Por Gilberto Jr, dia 26/11/06. Deixe o seu comentário »

Boa parte dos sites de web 2.0 brasileiros são muito inspirados no digg.com, por isso eu considero este um assunto muito importante no nosso contexto. No vídeo acima (que eu achei no techcrunch) você pode ver (em inglês) Michele Steele da Forbes, entrevistando Jay Adailson, CEO do Digg.com.

Entre as primeiras perguntas, quando Jay começou a explicar que o digg se trata da “sabedoria das multidões”, que Tim O’Reilly cita ao falar sobre HCI (sigla em inglês para “aproveitamento da inteligência coletiva”), Michele fez uma comparação interessante para descrever o digg: “É como o American Idol para notícias”, disse ela.

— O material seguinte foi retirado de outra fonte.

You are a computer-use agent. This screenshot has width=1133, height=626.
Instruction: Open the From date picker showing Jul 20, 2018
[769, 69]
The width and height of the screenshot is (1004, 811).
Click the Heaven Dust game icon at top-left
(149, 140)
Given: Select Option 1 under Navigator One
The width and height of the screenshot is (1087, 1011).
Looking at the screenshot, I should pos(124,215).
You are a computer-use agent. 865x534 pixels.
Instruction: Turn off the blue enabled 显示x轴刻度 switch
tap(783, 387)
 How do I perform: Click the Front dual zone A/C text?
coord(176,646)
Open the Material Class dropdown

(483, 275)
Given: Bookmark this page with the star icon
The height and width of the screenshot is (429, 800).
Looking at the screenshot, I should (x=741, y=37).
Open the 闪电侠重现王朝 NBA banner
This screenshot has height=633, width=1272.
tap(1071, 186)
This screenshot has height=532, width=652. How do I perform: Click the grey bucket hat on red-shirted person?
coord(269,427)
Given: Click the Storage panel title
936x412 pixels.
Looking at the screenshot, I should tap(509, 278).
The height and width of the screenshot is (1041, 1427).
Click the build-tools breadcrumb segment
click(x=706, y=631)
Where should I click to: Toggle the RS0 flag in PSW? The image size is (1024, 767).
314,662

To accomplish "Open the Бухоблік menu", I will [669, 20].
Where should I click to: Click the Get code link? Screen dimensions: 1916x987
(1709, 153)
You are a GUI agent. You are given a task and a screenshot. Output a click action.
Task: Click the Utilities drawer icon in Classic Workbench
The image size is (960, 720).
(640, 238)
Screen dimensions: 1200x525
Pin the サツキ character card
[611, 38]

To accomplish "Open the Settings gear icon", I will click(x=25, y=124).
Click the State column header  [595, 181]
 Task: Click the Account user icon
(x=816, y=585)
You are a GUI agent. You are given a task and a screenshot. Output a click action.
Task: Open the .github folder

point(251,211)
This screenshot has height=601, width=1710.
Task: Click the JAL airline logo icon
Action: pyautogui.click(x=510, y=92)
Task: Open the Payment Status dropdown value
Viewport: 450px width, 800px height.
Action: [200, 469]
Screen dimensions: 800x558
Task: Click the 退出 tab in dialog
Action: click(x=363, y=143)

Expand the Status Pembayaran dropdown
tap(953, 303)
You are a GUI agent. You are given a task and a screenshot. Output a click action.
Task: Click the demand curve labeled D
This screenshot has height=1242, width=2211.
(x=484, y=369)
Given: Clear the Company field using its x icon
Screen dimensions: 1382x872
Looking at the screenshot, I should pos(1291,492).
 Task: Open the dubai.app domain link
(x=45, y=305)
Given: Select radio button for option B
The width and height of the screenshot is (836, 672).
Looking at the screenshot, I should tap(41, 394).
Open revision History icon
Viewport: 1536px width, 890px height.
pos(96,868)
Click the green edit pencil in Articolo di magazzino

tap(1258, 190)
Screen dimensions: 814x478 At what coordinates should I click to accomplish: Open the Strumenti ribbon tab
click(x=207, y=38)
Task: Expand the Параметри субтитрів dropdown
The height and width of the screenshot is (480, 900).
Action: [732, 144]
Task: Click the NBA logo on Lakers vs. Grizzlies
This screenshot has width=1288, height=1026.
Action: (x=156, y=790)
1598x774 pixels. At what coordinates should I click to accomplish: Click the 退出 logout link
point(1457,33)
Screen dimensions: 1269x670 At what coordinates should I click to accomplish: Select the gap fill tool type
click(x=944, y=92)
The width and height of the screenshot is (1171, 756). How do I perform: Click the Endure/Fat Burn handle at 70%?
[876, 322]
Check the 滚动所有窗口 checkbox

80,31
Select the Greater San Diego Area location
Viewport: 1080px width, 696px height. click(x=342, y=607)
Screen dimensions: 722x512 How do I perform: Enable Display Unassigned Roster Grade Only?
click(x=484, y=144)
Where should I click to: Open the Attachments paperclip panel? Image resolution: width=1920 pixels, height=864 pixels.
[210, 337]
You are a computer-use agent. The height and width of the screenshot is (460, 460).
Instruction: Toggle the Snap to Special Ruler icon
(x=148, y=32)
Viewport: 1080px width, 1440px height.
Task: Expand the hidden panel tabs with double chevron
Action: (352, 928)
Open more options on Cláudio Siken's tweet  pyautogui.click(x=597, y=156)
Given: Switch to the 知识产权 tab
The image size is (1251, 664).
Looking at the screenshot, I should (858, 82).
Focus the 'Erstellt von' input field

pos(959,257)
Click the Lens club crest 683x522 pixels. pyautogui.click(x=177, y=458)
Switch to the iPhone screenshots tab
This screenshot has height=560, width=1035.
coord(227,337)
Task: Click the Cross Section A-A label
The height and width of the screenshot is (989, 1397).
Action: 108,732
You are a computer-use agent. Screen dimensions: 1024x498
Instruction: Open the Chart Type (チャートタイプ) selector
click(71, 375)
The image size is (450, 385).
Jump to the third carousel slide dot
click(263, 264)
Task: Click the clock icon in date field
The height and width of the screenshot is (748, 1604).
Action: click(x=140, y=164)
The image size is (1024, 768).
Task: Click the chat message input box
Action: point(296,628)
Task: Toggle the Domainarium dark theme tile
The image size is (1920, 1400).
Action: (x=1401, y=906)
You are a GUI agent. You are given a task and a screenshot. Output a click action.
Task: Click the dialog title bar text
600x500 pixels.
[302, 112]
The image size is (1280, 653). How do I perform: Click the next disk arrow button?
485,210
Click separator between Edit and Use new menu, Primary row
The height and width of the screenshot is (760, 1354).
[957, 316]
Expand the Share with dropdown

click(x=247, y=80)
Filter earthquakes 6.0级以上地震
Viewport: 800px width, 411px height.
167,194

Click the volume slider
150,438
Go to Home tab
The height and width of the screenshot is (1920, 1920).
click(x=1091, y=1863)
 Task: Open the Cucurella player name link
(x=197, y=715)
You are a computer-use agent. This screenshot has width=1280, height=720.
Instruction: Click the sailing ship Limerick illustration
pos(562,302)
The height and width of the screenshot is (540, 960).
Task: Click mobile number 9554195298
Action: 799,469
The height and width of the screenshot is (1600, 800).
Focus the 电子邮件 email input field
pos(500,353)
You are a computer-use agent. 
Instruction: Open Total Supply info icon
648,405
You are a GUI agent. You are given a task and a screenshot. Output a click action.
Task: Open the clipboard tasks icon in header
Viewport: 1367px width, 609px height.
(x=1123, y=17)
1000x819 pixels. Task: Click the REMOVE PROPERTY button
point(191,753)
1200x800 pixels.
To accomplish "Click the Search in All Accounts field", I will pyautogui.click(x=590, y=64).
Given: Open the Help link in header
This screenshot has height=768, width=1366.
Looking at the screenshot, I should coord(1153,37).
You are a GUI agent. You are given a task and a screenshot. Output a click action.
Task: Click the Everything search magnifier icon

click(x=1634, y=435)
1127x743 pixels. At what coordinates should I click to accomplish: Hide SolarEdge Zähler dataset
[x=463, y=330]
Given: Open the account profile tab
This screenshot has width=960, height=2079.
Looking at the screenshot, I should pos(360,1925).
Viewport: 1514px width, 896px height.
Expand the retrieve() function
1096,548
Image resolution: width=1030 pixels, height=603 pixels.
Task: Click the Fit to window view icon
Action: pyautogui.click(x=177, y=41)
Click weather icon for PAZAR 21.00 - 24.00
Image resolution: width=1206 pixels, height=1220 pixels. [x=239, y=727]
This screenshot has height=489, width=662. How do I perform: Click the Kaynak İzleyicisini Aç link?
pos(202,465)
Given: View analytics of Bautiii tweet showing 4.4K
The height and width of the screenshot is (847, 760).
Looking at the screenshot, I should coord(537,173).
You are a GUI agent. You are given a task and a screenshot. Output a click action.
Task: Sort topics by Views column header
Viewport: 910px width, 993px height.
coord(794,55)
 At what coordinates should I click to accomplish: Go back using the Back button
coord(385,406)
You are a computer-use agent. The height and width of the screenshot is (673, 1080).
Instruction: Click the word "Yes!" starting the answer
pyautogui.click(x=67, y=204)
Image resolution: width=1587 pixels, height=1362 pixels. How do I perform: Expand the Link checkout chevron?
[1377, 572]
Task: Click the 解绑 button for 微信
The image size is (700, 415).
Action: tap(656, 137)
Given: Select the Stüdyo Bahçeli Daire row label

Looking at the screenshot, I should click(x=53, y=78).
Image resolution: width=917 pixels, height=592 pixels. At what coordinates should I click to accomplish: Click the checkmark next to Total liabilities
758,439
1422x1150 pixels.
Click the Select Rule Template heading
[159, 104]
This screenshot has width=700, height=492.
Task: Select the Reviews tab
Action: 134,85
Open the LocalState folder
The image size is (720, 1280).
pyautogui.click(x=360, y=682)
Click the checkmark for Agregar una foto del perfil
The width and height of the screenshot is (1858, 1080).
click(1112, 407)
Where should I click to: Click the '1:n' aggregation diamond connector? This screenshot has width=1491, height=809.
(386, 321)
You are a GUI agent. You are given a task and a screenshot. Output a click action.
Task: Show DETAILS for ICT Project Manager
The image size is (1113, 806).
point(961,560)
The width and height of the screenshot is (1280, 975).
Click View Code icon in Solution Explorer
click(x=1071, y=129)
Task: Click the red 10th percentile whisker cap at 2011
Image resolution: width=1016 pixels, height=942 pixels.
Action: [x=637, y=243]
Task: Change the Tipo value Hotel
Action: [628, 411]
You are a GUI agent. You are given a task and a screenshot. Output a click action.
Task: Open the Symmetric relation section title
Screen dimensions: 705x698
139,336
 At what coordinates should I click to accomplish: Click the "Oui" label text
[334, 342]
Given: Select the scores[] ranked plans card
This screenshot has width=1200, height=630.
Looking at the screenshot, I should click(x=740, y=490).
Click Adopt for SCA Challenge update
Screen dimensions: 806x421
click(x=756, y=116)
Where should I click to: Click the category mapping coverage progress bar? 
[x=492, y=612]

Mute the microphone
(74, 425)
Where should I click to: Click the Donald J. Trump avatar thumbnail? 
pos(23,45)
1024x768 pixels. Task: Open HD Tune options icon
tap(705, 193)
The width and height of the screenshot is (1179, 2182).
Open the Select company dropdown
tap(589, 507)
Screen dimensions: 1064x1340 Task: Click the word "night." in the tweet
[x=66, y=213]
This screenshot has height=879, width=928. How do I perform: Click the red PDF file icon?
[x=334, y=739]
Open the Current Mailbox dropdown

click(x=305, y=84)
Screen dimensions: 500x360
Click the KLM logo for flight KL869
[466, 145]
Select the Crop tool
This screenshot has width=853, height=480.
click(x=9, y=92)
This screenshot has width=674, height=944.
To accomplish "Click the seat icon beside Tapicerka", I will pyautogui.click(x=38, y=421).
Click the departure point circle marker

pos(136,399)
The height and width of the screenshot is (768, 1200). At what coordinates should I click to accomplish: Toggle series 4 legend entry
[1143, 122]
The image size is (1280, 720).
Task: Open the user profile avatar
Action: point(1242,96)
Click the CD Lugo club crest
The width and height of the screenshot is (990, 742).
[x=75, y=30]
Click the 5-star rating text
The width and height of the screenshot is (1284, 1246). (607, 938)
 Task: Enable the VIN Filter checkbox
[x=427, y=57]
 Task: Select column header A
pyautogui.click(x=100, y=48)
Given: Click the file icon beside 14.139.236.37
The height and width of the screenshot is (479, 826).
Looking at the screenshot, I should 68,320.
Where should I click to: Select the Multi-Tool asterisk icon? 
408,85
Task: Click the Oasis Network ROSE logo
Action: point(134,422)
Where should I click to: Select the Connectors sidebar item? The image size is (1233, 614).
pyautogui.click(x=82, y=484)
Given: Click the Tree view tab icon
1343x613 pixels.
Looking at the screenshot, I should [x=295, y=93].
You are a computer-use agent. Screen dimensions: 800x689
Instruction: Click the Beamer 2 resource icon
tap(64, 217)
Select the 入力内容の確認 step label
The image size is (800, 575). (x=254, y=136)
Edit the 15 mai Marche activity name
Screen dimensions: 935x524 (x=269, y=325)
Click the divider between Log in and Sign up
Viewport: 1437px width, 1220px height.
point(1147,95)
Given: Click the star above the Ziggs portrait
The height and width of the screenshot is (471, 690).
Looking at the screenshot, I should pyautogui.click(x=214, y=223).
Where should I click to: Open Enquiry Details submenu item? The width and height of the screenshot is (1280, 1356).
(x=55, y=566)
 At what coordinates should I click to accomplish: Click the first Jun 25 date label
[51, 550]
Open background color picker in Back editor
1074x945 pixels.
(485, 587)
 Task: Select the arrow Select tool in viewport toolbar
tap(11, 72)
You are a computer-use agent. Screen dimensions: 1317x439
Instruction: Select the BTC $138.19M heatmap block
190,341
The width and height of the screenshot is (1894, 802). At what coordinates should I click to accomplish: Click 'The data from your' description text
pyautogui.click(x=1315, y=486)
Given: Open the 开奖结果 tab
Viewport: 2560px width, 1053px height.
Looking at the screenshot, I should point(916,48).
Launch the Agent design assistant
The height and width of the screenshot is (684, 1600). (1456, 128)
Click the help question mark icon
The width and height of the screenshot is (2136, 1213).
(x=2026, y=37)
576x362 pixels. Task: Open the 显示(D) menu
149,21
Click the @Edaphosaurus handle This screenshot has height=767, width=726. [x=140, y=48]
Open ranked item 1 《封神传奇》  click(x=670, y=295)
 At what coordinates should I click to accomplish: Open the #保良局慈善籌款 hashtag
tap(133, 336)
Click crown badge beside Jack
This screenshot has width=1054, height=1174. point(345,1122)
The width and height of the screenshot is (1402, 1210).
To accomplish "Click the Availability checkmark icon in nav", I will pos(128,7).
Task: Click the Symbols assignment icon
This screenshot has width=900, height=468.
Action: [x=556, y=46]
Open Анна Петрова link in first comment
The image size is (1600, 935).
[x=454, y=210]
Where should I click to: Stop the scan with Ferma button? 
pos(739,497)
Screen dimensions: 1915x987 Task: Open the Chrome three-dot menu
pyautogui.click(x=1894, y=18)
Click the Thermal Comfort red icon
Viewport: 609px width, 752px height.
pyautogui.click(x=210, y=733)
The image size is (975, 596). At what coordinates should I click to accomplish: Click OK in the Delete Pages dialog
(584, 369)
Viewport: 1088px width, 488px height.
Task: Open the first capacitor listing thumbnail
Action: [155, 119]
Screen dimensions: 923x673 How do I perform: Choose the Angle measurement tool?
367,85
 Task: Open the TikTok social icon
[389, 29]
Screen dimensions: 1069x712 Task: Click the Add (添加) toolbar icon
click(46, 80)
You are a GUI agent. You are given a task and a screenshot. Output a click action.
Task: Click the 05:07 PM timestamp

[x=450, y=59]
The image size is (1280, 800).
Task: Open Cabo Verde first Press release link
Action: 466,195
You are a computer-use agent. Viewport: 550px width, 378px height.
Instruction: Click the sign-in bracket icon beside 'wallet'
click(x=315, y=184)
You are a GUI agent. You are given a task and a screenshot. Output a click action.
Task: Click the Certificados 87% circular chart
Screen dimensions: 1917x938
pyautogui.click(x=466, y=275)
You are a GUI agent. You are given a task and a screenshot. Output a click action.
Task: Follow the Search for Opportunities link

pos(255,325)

Depois eles conversam sobre a audiência do site, que está em torno de 1,5 milhões de visitantes únicos por dia. Dos quais 70% usam firefox.

Questionado sobre uma possível venda do digg para algum grande player (google, yahoo ?), Jay disse que não sabe exatamente quanto o serviço vale, e que ele não está à venda.

Finalmente, o que considero ser mais interessante nesta entrevista: Jay disse que o serviço continuará vivo e crescendo porque é uma comunidade.

Então, na minha opinião, nós temos dois fatores chave para o sucesso do digg.com:

1) Um excelente trabalho no aproveitamento da inteligência coletiva, que faz com que do meio de centenas de artigos inúteis surjam alguns muito bons sem que o serviço pague moderadores para selecionar o que é bom e o que é ruim - podendo manter uma estrutura enxuta e um custo de operação relativamente baixo para um site que está entre os sites de notícia com mais audiência do mundo.

2) Comunidade. Os comentários não ficam escondidos num cantinho, a maioria dos diggs são dados pelos amigos de quem postou a notícia, aparece uma marquinha verde no canto das notícias que um amigo seu “diggou”, enfim, o digg soube fazer do seu serviço, mais do que um jeito de receber e avaliar notícias com a colaboração dos usuários, uma grande comunidade.